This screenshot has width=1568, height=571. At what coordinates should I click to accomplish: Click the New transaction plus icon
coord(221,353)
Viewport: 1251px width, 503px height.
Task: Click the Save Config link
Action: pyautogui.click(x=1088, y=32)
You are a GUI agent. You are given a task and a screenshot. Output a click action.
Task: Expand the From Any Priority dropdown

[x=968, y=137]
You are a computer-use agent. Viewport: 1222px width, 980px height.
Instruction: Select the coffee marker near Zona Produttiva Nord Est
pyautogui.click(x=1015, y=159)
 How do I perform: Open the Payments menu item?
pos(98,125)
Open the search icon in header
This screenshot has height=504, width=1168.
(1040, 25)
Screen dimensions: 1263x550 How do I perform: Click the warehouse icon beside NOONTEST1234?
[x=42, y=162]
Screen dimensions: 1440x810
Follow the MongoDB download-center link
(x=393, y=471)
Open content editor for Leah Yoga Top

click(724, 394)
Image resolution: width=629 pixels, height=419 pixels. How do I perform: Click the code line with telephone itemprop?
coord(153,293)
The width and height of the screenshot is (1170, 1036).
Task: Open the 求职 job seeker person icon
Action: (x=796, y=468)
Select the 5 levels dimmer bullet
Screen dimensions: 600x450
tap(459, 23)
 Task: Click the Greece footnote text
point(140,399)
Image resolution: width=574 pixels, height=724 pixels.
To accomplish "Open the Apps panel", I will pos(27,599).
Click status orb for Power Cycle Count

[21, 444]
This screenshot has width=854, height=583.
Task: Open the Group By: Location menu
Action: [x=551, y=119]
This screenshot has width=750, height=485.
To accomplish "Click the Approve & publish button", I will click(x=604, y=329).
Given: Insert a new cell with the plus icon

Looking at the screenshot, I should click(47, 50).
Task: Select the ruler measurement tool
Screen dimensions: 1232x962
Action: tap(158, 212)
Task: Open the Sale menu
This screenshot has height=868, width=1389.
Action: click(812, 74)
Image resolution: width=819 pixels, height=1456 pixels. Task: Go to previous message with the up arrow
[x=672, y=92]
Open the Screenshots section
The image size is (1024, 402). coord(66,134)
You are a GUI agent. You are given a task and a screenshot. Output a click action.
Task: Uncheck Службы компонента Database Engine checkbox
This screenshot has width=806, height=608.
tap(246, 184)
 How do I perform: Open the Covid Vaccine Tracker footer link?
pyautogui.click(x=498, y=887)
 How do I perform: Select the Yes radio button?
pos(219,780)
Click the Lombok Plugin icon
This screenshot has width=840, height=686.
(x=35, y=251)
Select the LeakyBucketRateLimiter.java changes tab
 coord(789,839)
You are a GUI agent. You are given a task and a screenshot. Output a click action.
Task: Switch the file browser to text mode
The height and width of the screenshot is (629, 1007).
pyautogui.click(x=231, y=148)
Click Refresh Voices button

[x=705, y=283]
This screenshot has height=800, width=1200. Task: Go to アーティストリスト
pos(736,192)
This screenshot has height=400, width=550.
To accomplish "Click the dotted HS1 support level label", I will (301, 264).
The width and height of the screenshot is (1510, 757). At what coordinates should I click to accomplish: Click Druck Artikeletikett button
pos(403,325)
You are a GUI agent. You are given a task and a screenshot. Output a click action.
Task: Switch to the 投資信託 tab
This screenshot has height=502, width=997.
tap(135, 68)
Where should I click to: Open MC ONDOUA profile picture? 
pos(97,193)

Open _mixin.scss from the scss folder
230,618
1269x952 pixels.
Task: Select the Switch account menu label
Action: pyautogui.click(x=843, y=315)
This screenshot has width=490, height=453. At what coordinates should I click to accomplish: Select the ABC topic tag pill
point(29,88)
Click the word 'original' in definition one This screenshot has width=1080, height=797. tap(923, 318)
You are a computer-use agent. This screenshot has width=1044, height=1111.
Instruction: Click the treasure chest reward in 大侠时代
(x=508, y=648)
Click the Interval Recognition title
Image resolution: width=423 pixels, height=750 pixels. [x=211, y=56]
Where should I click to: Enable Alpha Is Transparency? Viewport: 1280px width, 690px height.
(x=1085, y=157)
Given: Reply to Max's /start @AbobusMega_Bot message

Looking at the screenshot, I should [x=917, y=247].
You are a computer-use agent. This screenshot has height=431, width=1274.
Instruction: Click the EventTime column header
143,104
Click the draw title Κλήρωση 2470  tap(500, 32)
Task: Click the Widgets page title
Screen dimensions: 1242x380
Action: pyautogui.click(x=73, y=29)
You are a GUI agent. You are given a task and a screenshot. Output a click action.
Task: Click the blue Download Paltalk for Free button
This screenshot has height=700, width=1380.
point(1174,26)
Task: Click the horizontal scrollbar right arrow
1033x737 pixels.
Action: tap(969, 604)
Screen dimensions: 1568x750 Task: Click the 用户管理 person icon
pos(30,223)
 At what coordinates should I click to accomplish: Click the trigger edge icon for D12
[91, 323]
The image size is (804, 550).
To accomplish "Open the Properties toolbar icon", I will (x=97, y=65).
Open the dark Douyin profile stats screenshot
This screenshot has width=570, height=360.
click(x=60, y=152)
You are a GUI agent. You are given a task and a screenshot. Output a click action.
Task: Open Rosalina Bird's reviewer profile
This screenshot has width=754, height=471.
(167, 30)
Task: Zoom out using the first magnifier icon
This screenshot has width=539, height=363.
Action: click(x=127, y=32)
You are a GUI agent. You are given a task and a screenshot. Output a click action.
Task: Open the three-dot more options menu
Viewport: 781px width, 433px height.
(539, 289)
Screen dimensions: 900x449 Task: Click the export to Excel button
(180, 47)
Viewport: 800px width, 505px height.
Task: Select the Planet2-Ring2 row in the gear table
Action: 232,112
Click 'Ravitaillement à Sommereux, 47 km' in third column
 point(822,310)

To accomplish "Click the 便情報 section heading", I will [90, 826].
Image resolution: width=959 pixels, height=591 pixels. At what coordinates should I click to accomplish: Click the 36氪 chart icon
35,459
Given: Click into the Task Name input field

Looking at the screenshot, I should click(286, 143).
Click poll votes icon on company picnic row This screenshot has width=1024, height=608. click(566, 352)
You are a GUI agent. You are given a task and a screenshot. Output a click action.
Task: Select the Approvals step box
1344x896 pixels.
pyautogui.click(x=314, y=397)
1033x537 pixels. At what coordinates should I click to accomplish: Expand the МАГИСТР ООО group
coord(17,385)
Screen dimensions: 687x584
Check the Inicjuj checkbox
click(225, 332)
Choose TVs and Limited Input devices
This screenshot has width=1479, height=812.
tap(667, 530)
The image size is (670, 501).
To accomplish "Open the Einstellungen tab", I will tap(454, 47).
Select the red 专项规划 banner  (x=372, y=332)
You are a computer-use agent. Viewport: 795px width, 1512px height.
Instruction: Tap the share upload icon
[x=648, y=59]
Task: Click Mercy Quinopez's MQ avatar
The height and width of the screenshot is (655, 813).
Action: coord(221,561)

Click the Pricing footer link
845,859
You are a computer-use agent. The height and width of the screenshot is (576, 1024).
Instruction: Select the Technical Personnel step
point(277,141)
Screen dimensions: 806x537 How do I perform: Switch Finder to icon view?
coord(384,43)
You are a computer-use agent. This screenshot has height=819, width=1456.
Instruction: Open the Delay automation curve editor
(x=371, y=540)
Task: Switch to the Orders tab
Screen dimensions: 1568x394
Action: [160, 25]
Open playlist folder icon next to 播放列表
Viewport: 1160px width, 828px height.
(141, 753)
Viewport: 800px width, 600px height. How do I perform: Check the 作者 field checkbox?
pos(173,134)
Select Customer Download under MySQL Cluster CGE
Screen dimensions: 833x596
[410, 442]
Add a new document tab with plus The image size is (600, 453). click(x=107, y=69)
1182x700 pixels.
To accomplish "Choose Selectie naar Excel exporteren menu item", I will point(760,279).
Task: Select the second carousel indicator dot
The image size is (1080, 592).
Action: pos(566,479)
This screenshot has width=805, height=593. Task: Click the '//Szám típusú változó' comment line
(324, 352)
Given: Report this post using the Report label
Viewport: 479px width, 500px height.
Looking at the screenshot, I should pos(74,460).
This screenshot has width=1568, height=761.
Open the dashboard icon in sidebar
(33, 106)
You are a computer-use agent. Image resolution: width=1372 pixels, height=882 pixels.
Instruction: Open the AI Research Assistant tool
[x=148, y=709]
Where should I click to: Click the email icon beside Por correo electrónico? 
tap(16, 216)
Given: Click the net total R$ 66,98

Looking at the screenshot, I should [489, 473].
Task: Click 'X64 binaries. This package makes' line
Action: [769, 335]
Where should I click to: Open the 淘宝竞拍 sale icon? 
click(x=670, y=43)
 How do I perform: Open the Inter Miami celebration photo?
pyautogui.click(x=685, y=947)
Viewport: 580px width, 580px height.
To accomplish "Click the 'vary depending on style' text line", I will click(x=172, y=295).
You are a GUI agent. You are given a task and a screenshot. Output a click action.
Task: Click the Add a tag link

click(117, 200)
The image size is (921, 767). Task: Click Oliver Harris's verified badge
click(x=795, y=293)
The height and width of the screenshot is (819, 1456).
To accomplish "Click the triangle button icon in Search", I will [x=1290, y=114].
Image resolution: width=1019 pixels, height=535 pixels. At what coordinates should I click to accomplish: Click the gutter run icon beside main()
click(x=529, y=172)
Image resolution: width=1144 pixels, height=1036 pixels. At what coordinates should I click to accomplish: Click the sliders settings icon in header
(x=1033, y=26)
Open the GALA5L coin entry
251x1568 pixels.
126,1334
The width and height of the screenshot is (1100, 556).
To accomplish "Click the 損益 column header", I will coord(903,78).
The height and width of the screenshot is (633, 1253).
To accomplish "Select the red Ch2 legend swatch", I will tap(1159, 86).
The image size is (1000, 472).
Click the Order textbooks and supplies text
※ ※ ※
■ Exercise ■
Looking at the entries above, can you reproduce exactly the lines from the one that holds "Given: Click the net total R$ 66,98" through the one that holds "The width and height of the screenshot is (1100, 556).", and only those?

■ Response area ■
Given: Click the net total R$ 66,98

Looking at the screenshot, I should [489, 473].
Task: Click 'X64 binaries. This package makes' line
Action: [769, 335]
Where should I click to: Open the 淘宝竞拍 sale icon? 
click(x=670, y=43)
 How do I perform: Open the Inter Miami celebration photo?
pyautogui.click(x=685, y=947)
Viewport: 580px width, 580px height.
To accomplish "Click the 'vary depending on style' text line", I will click(x=172, y=295).
You are a GUI agent. You are given a task and a screenshot. Output a click action.
Task: Click the Add a tag link

click(117, 200)
The image size is (921, 767). Task: Click Oliver Harris's verified badge
click(x=795, y=293)
The height and width of the screenshot is (819, 1456).
To accomplish "Click the triangle button icon in Search", I will [x=1290, y=114].
Image resolution: width=1019 pixels, height=535 pixels. At what coordinates should I click to accomplish: Click the gutter run icon beside main()
click(x=529, y=172)
Image resolution: width=1144 pixels, height=1036 pixels. At what coordinates should I click to accomplish: Click the sliders settings icon in header
(x=1033, y=26)
Open the GALA5L coin entry
251x1568 pixels.
126,1334
The width and height of the screenshot is (1100, 556).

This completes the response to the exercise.